Minimal Implementation Shape¶
The implementation is additive. Existing sb chat, task planning, background sessions, and policy flows remain compatible. New contracts and commands sit beside the existing runtime so the system can migrate gradually toward the standard lifecycle:
Deterministic task graphs now synthesize artifact validation checks when completed step outputs or declared output metadata are available. sb verify still treats truly empty plans as unverified instead of claiming success.
Rollout Plan¶
- Keep the current task graph and background-session stores as the source of operational truth.
- Use the new agent-run contracts as portable read/write envelopes at runtime boundaries.

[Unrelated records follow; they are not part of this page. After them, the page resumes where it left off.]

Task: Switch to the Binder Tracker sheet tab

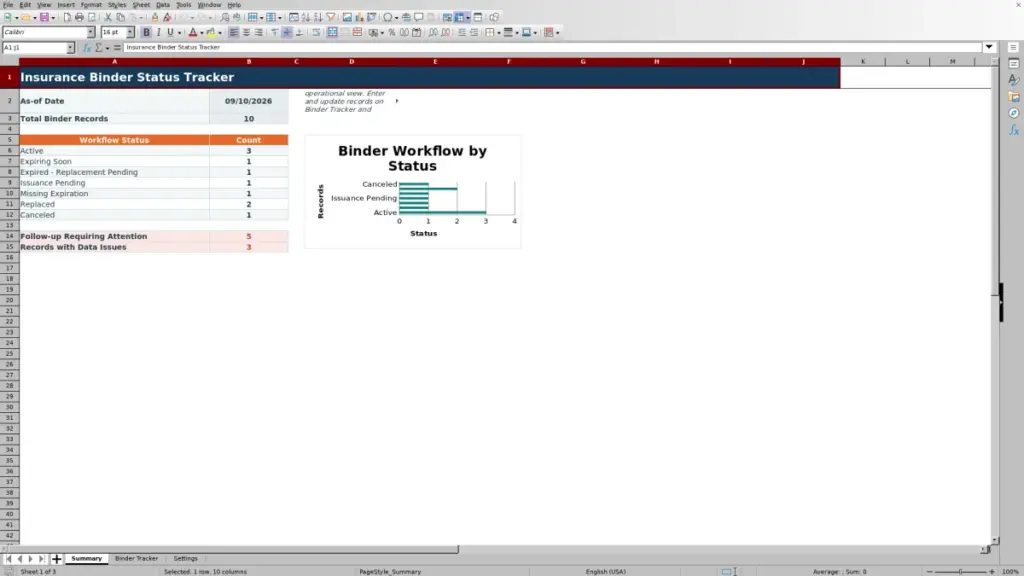Action: [x=136, y=558]

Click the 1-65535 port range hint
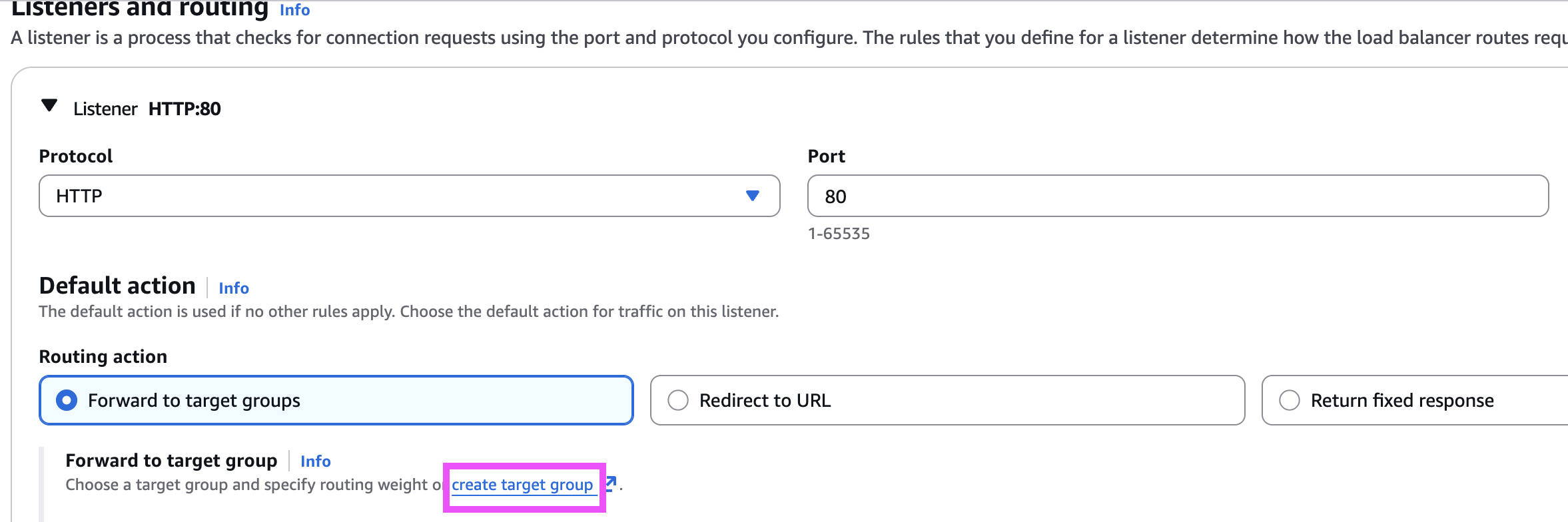tap(839, 234)
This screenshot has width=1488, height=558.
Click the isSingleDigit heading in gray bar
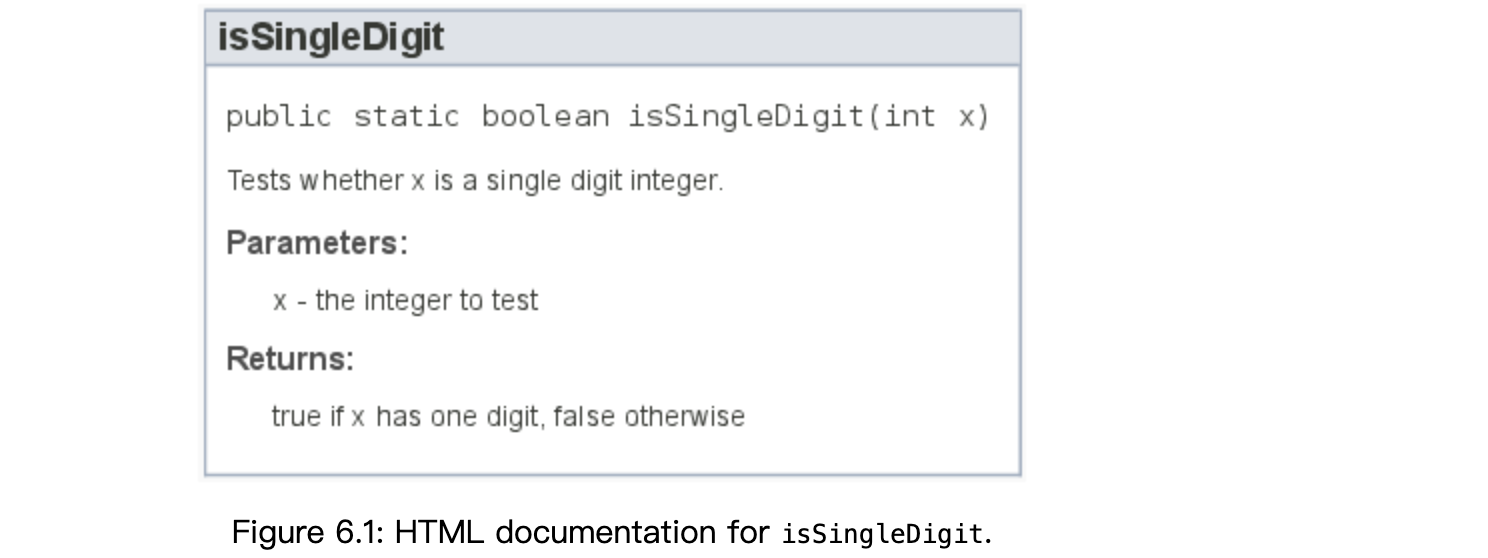(331, 38)
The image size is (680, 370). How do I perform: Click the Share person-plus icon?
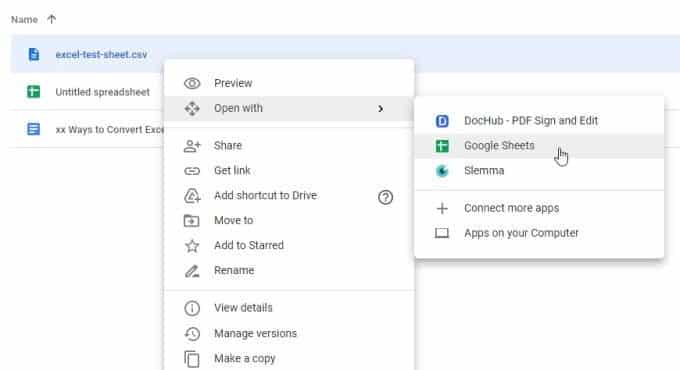click(x=192, y=146)

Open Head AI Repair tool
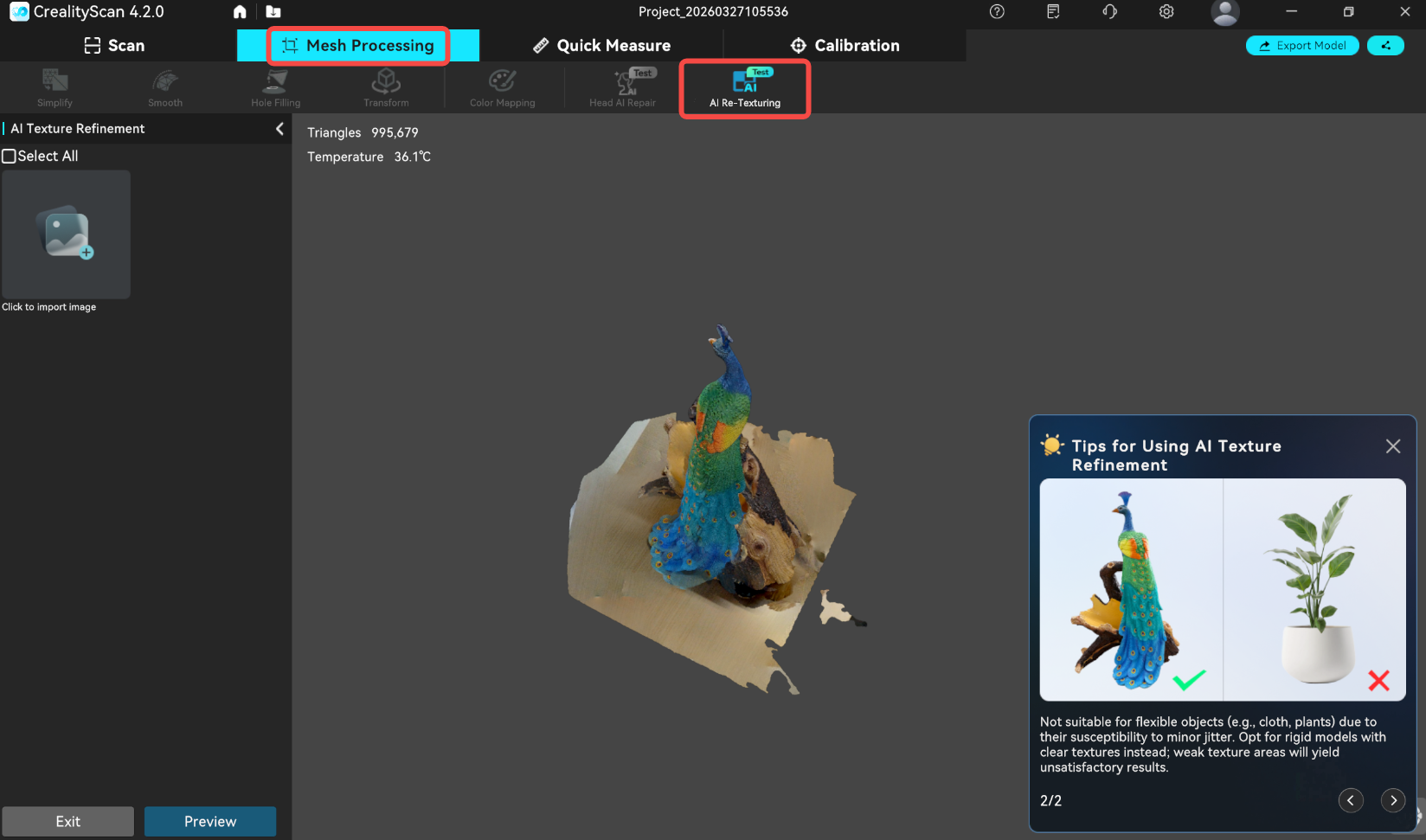622,87
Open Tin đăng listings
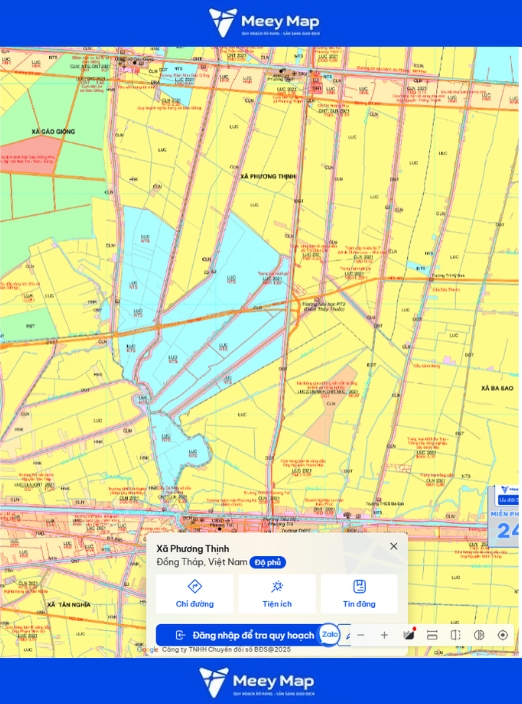The width and height of the screenshot is (522, 704). (x=359, y=594)
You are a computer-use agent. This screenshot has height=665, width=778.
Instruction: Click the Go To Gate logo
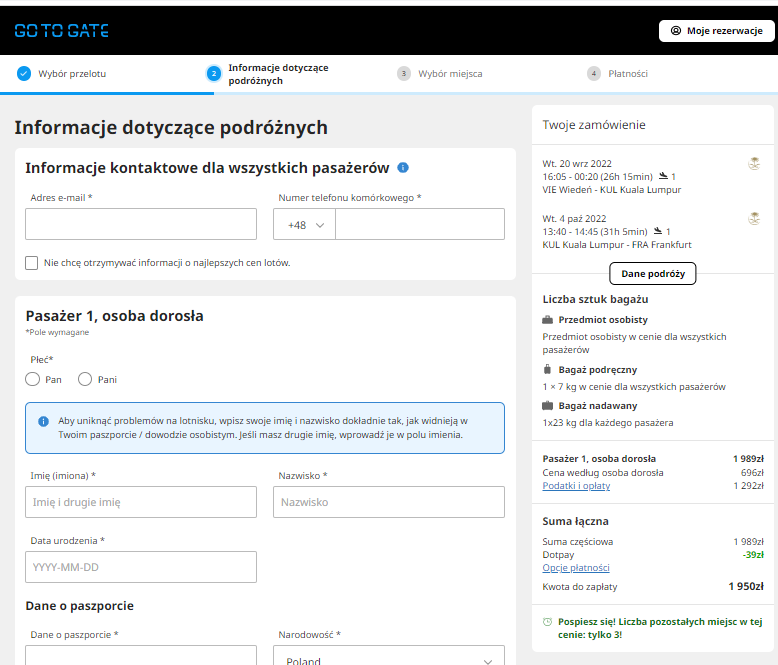(x=62, y=31)
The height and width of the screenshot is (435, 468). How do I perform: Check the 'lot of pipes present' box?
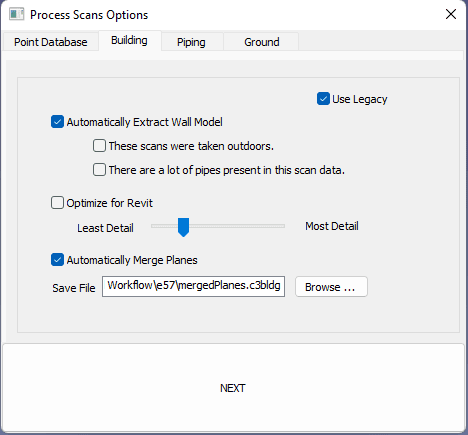(x=99, y=170)
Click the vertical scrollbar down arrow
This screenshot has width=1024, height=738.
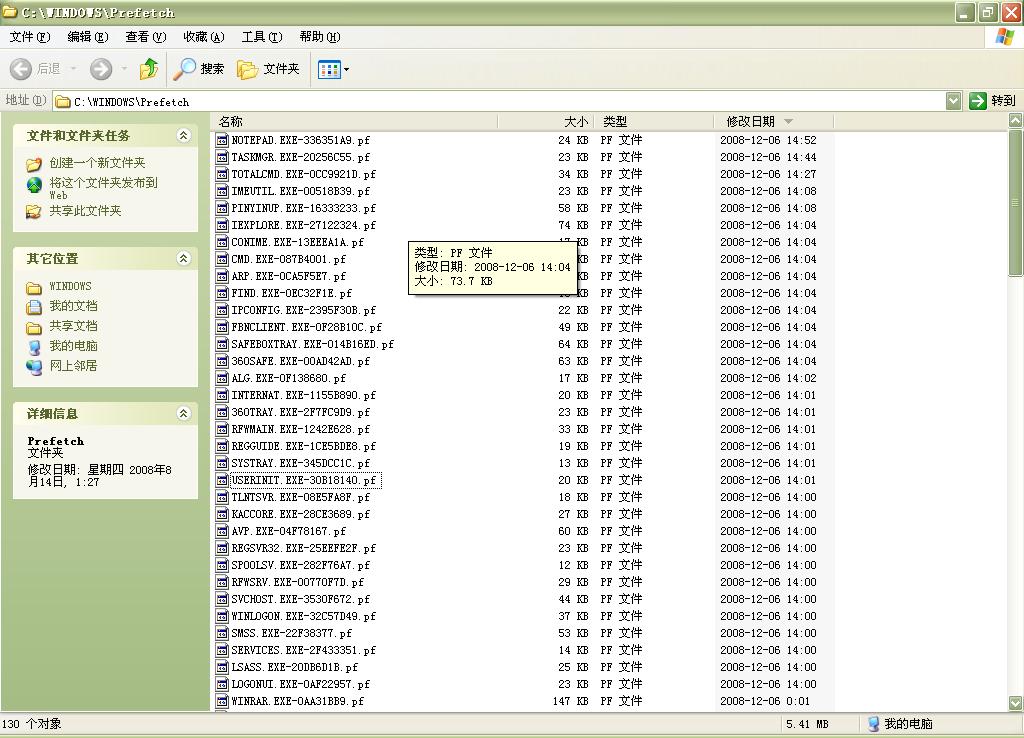tap(1015, 704)
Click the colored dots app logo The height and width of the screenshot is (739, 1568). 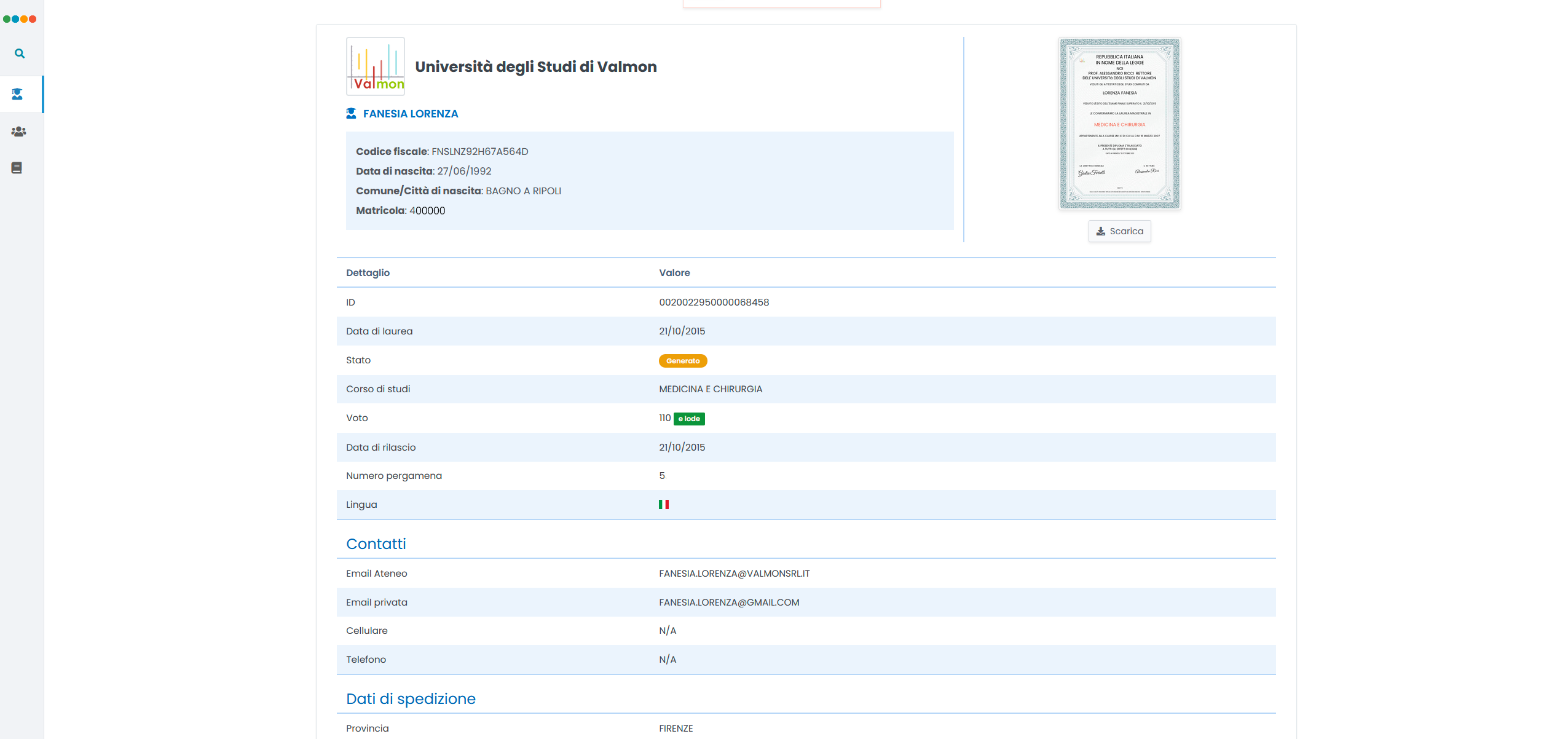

- Attach richer verification plans to additional domain-specific task templates as those surfaces expose artifact metadata.
- Continue expanding checkpoint hooks from known file-mutation tools into broader task execution loops where state restore semantics are explicit.
- Keep promoting subagent outputs through compressed findings only, with explicit source paths and verification status.
- Use context-budget rank hints as the first retrieval-feedback path, then broaden into memory-curation workflows.
Remaining Follow-Up¶
- No open implementation gap is tracked for this rollout. Future expansion should stay conservative: add new checkpoint scopes, artifact validators, or context-pruning actions only when the affected state has explicit restore or audit semantics.